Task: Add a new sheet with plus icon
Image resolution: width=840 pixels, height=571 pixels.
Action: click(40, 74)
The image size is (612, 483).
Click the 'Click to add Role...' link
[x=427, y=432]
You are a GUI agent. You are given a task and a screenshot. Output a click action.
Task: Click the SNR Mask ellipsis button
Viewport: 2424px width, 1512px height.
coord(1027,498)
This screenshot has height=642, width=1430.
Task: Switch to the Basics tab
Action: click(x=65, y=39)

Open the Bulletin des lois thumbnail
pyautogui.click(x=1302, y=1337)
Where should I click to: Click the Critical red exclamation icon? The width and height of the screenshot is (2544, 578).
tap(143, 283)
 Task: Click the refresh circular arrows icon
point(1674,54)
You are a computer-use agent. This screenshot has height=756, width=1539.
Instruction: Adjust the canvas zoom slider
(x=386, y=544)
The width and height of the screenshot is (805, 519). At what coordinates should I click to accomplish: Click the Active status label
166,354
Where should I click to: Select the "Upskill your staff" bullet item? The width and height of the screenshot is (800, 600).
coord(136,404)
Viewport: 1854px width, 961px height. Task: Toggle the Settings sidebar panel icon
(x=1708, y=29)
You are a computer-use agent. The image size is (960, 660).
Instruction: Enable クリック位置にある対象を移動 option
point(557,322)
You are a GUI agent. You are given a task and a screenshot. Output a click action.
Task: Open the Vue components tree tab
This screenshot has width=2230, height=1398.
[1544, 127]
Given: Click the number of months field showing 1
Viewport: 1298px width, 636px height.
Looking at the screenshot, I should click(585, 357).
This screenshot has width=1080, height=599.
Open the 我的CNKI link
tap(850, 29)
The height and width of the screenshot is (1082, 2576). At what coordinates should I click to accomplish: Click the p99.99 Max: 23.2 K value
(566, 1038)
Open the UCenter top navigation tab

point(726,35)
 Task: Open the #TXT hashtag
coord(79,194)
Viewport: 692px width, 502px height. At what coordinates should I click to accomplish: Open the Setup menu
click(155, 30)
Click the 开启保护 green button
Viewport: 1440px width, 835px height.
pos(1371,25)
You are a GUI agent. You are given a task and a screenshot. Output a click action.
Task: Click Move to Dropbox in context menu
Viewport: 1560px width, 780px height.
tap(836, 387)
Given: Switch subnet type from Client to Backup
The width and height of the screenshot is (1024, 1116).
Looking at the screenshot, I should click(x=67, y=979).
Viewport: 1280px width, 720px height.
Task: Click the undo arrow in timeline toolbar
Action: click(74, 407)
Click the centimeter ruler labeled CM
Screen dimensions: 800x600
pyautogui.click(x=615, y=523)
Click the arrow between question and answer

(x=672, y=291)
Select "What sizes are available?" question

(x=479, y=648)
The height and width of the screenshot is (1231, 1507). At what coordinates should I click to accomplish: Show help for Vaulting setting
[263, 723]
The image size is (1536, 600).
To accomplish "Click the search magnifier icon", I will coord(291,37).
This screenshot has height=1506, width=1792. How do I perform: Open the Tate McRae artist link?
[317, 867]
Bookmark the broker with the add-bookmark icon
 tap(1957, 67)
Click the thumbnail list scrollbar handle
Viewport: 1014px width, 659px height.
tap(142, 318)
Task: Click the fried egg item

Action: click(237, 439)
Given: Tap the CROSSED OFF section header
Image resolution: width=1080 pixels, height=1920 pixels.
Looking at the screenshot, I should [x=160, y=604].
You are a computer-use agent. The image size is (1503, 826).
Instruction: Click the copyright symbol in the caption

_ _ _ _

PROBLEM TO SOLVE:
Copy out the rows above without any changes, starting at the line with "Click the centimeter ruler labeled CM" and going through the last row, both ends included.

IN RESPONSE:
Click the centimeter ruler labeled CM
Screen dimensions: 800x600
pyautogui.click(x=615, y=523)
Click the arrow between question and answer

(x=672, y=291)
Select "What sizes are available?" question

(x=479, y=648)
The height and width of the screenshot is (1231, 1507). At what coordinates should I click to accomplish: Show help for Vaulting setting
[263, 723]
The image size is (1536, 600).
To accomplish "Click the search magnifier icon", I will coord(291,37).
This screenshot has height=1506, width=1792. How do I perform: Open the Tate McRae artist link?
[317, 867]
Bookmark the broker with the add-bookmark icon
 tap(1957, 67)
Click the thumbnail list scrollbar handle
Viewport: 1014px width, 659px height.
tap(142, 318)
Task: Click the fried egg item

Action: click(237, 439)
Given: Tap the CROSSED OFF section header
Image resolution: width=1080 pixels, height=1920 pixels.
Looking at the screenshot, I should [x=160, y=604].
You are a computer-use agent. The image size is (1503, 826).
Instruction: Click the copyright symbol in the caption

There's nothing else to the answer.